I don't have enough personal experience to give you anything more specific, so hope I haven't wasted your time.


----------



## drhowarddrfine (Apr 7, 2014)

I just queried the hosting company about this and they said that, while VirtIO works for them for disk drives, they still get kernel panics but they don't know if that's what's causing occasional crashes on their side.


----------



## bigb89 (Apr 8, 2014)

I'm not sure if the kernel panics are related to VirtIO. Freebsd 10 has native support for the VirtIO drivers. I've switched both of my KVM VMs to use VirtIO.

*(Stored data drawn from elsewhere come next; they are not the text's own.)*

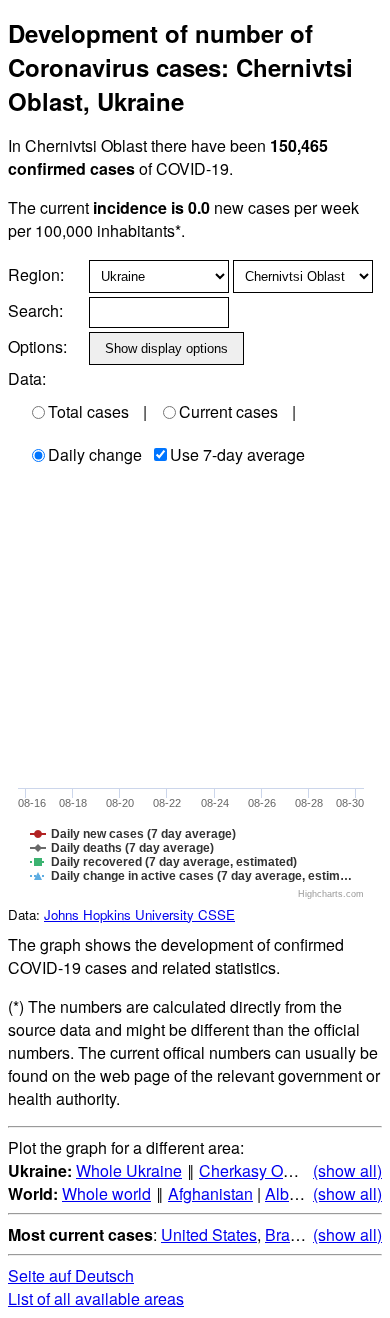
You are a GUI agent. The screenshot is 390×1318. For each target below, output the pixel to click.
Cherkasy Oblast (258, 1170)
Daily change (95, 454)
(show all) (347, 1170)
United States (209, 1234)
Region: (36, 274)
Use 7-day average (237, 454)
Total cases (88, 411)
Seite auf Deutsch (71, 1275)
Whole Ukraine (129, 1170)
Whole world (106, 1193)
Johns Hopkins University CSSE (139, 914)
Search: (35, 310)
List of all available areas (96, 1298)
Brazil (285, 1234)
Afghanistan (210, 1193)
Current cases (228, 411)
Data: (27, 378)
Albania (292, 1193)
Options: (37, 346)
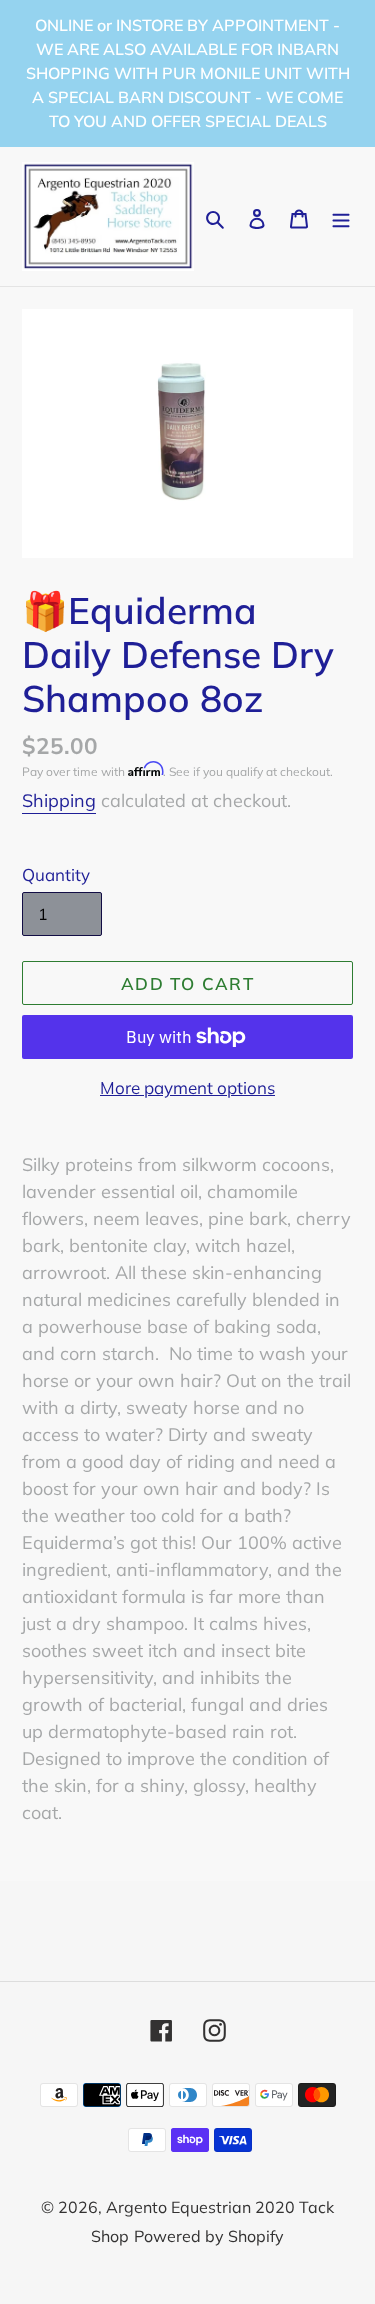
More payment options (187, 1087)
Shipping (59, 800)
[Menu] (341, 216)
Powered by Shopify (209, 2236)
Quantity (56, 874)
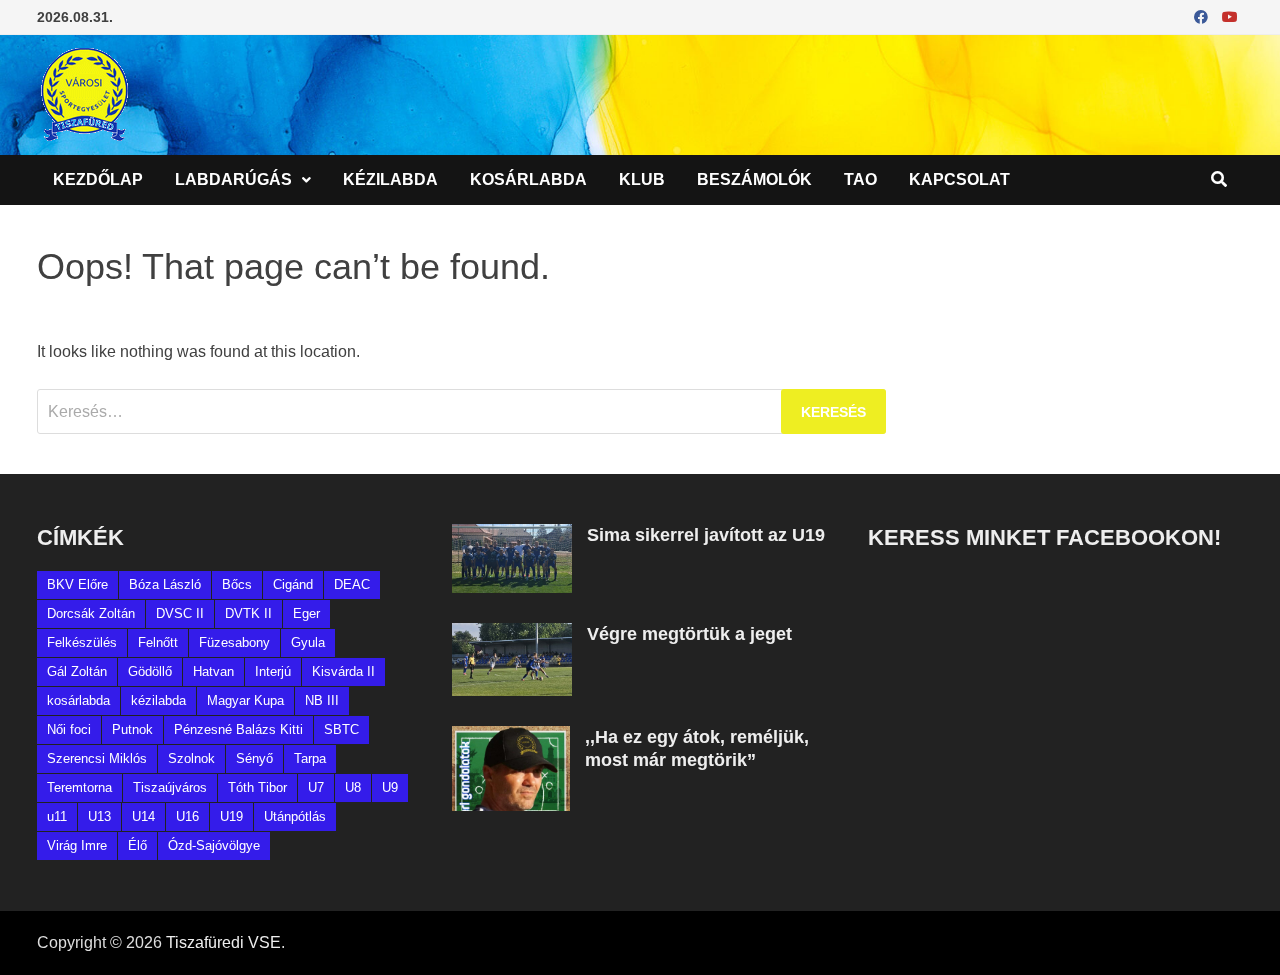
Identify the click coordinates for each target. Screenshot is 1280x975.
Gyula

My FreeBSD 9.2 is using VirtIO for both network drivers as well as the disk block drivers. For my Freebsd 10, I'm only using VirtIO for the disks (never really got around to switch the network as well), and both of have been running without any issues.

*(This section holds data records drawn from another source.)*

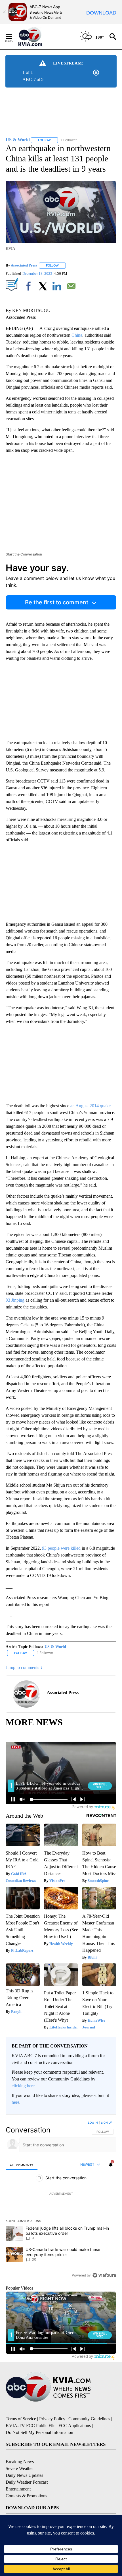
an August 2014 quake (90, 1105)
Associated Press (24, 265)
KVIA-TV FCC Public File (30, 2425)
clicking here (23, 2085)
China (76, 335)
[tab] (21, 2165)
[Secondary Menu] (13, 36)
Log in (93, 2122)
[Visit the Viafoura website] (104, 2275)
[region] (61, 2200)
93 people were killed (61, 1548)
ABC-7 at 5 (32, 79)
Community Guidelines (89, 2418)
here (15, 2102)
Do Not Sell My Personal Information (39, 2432)
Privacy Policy (52, 2418)
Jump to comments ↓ (24, 1667)
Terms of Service (21, 2418)
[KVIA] (36, 37)
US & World (55, 1647)
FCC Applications (74, 2425)
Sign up (106, 2122)
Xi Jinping (15, 1300)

The only I think that I haven't gotten to work on FreeBSD, is to hot-add VirtIO disks. I've created this thread a while back:  http://forums.freebsd.org/viewtopic.php?f=48&t=45194 but haven't found a solution.

I'm able to hot-add VirtIO disks to pretty much all the other OSes out there, except FreeBSD (9 and 10). So maybe soon that will be fixed as well.


----------



## drhowarddrfine (Apr 8, 2014)

I know I'm being lazy but why should I switch to VirtiO? I'm willing to do it and see what happens.


----------